Although it is standard POSIX interfaces that the ESP to the upper layer, the MCU still needs to follow a certain protocol when communicating with the ESP. We call it the upper layer interactive protocol. The adaptation of MCU is how to implement the upper layer interactive protocol on your own MCU platform. It is mainly due to the requirements of the peripheral itself. For example, if you choose to communicate via SPI, the SPI master needs to read and write some shared registers to obtain the data length, and an additional handshake line is required to obtain the information actively sent by the slave (ESP device).

### MCU driver abstract interfaces

In order to facilitate the test on MCU side, we also encapsulated the code on the MCU side. The process is shown in the figure below.

![](docs/_static/host_dev.jpg)

MCU calls `host_serial_bus_xxx` function, according to the peripherals opened by `open` function, corresponding interfaces will be called to communicate with the ESP device.

The goal of current MCU implementation is to use the same interfaces to test different peripherals. During your specific MCU adaptation process, you can decide whether to keep it or not according to your actual application.

For the SPI communication of ESP8266, see [ESP8266_SPI_USAGE](docs/ESP8266_SPI_USAGE.md) .

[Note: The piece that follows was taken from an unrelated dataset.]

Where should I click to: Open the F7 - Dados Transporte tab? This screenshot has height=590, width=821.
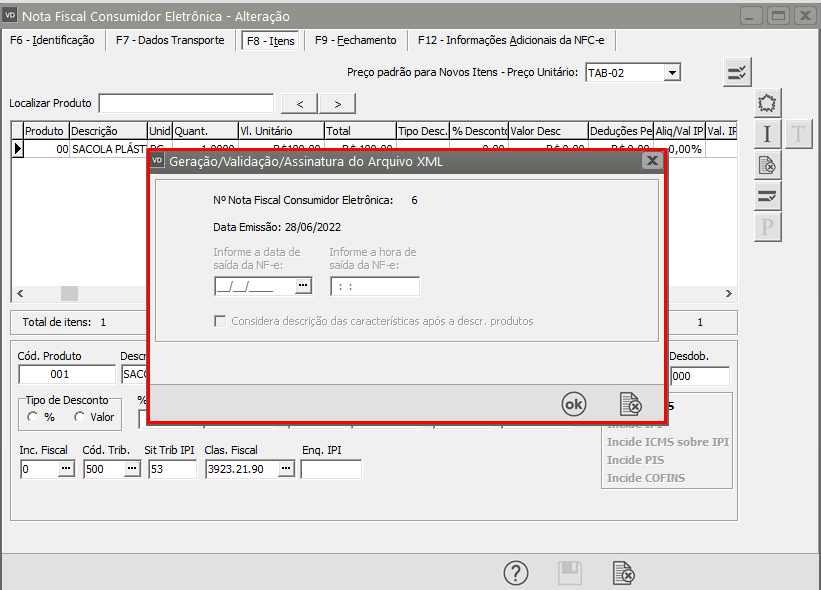(169, 40)
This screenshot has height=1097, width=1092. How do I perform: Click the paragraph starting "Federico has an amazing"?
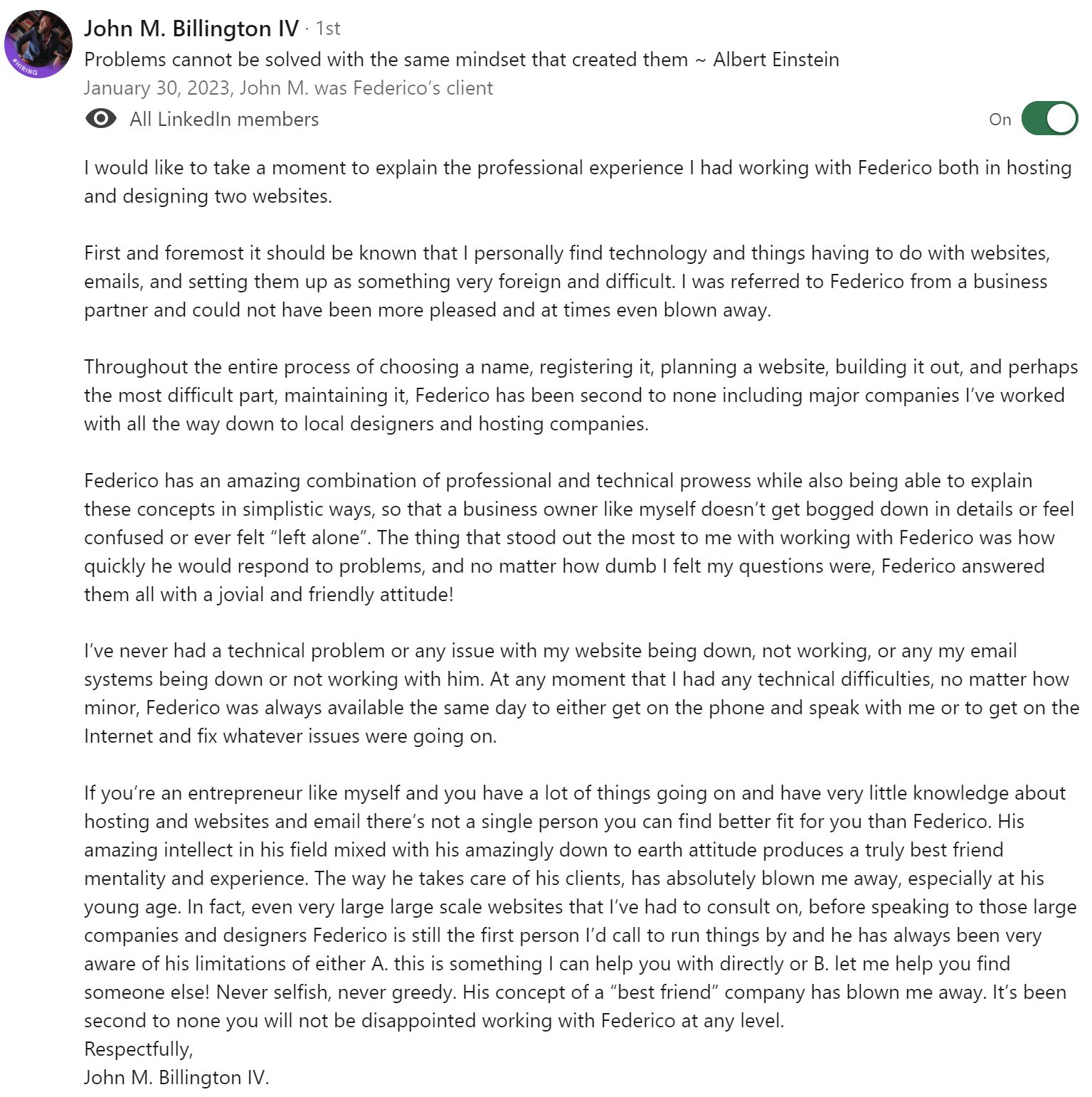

For details about SPI communication of ESP32-x series chips (excluding EPS32), see [ESP32_SERIES_SPI_USAGE](docs/ESP32_SERIES_SPI_USAGE.md) .

### MCU adaptation method

The adaptation of MCU is how to implement the upper layer interactive protocol on your own MCU platform. We provide a host MCU example based on ESP32 as the reference code. The example code is located in the directory `example/common`. You can find the corresponding example code according to the actual driver you choose.

In addition, for each peripheral, corresponding documents are included in the `docs` directory, explaining the implementation of the interactive protocol. It is recommended to read these documents before adapting.

For ESP8266 SPI  , please 

## Supported peripherals 

The current ESP-VFS-DEV-BUS supports following peripherals.

|          | SPI Slave | SDIO slave |
| -------- | --------- | ---------- |
| ESP8266  | √         |            |
| ESP32    |           | √          |
| ESP32-S2 | √         |            |
| ESP32-C3 | √         |            |